REQUIREMENT
Filter the entries below and copy each line that contains the word "Viewport".

ENTRIES
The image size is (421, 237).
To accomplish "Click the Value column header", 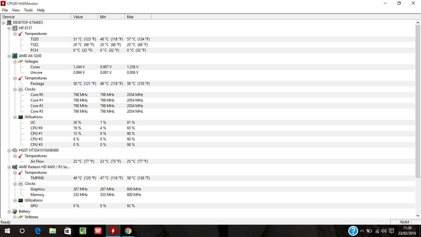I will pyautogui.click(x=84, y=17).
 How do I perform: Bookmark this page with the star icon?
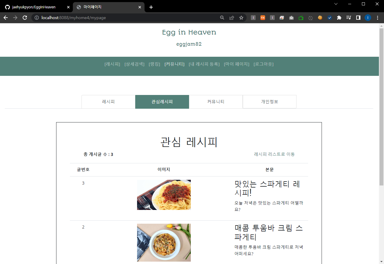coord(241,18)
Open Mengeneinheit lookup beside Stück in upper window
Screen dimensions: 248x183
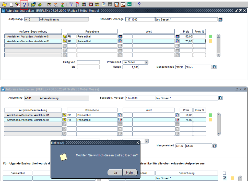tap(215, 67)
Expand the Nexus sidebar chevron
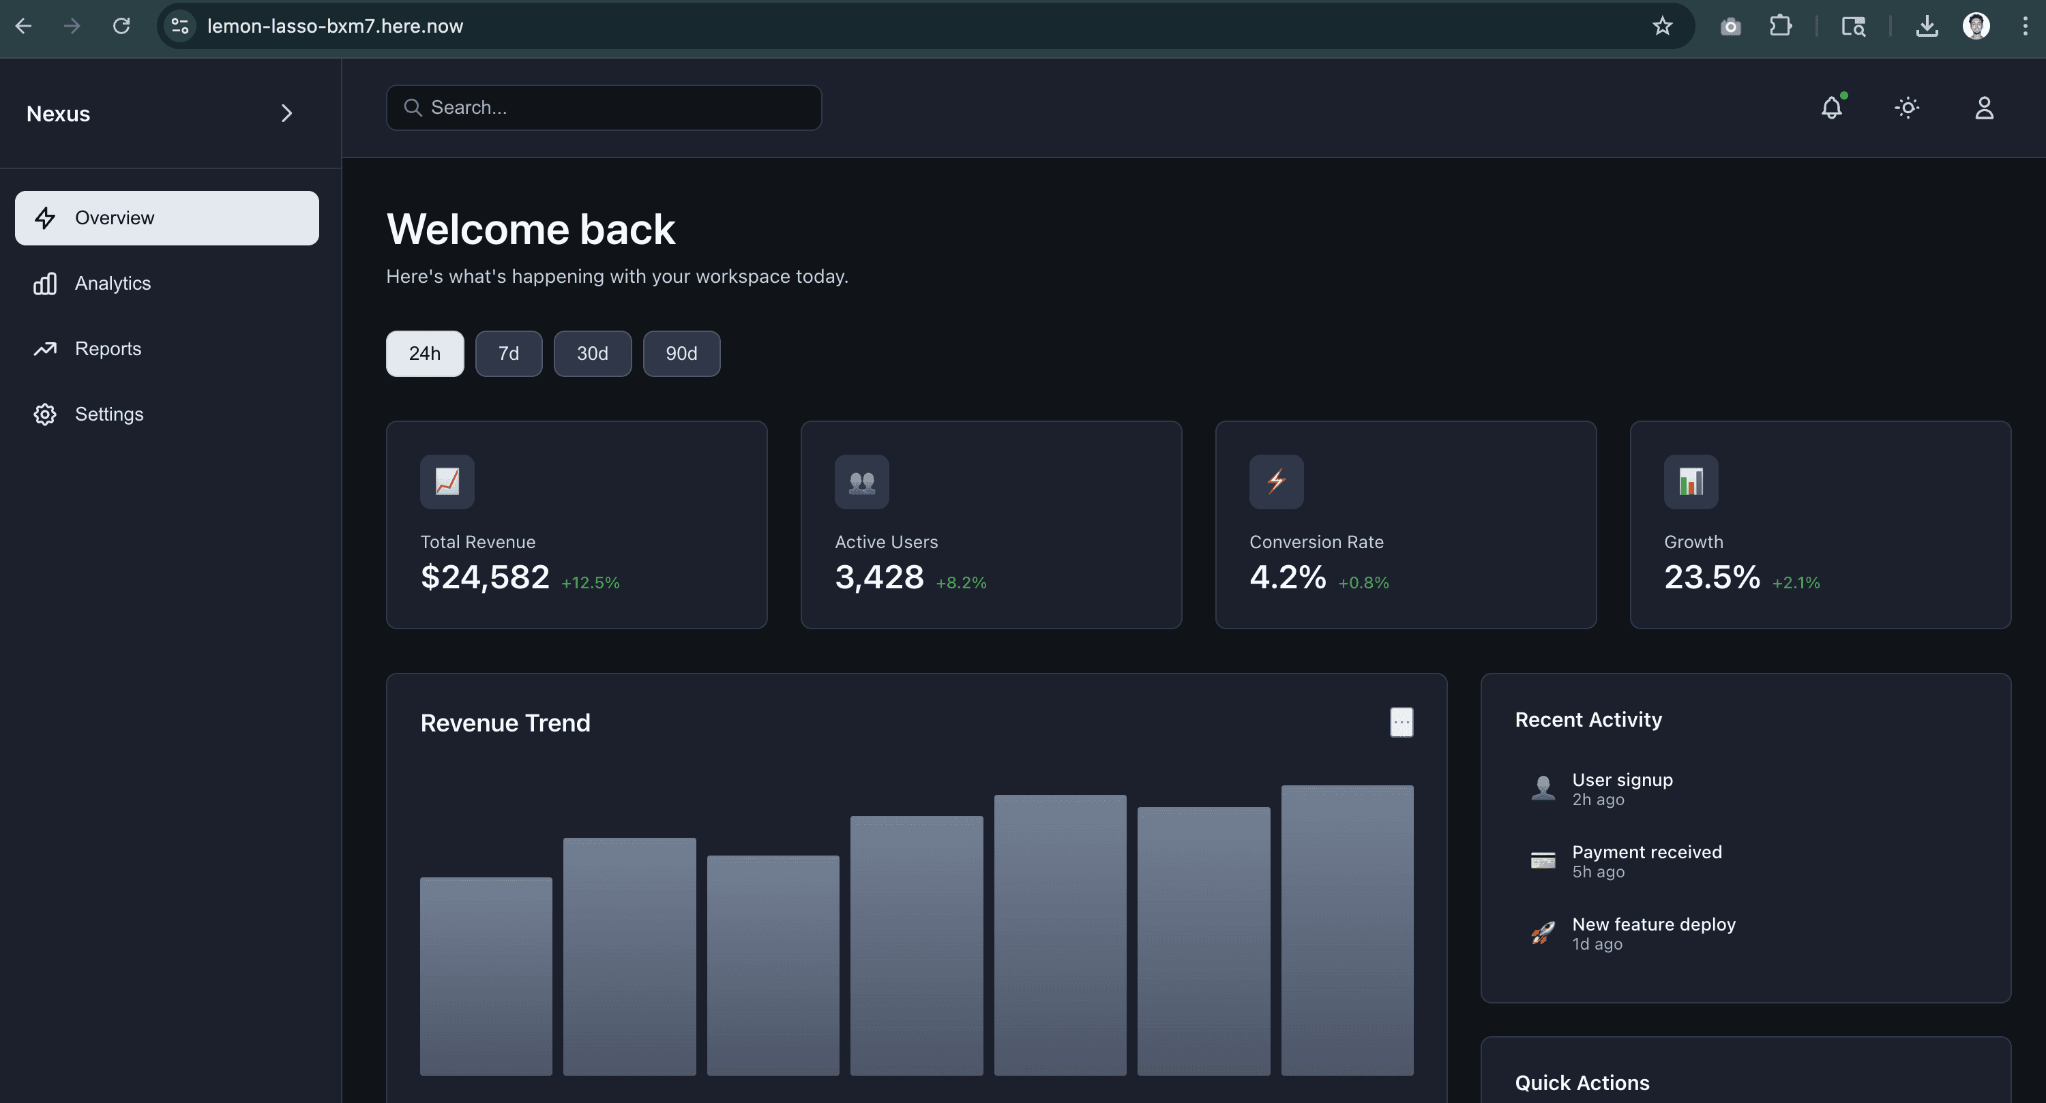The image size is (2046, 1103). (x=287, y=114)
...
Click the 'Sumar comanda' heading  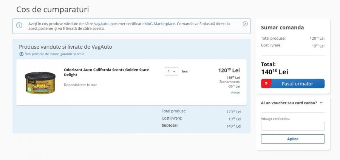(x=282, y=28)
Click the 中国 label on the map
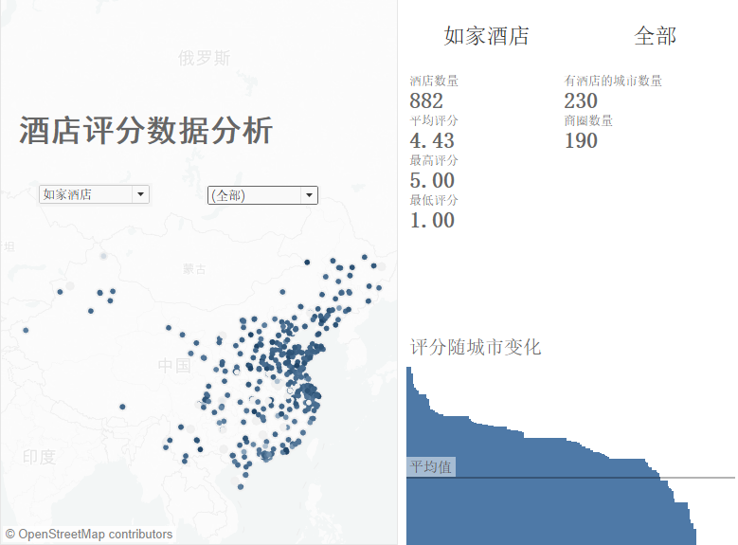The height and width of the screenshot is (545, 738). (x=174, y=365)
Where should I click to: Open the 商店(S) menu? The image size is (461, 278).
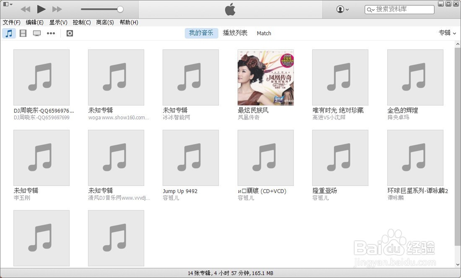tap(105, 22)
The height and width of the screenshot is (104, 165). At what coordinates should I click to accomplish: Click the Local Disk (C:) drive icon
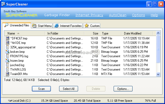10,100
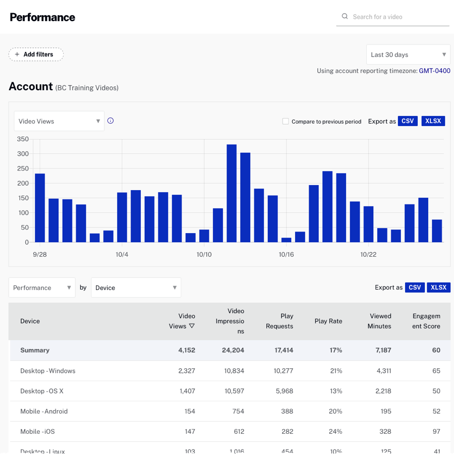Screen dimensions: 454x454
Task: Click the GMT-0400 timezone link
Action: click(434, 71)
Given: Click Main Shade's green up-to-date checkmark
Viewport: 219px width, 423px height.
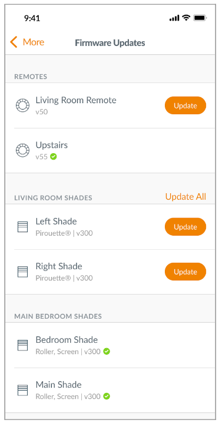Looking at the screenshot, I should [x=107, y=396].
...
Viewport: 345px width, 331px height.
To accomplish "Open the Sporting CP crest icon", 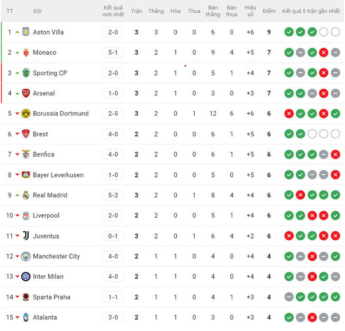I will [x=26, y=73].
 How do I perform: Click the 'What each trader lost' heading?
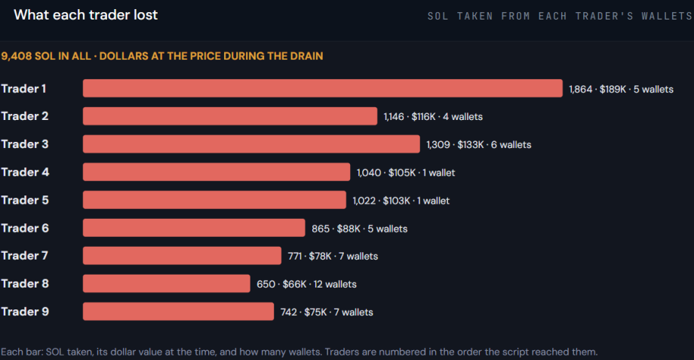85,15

THE REPLY
Viewport: 219px width, 423px height.
Viewport: 345px width, 331px height.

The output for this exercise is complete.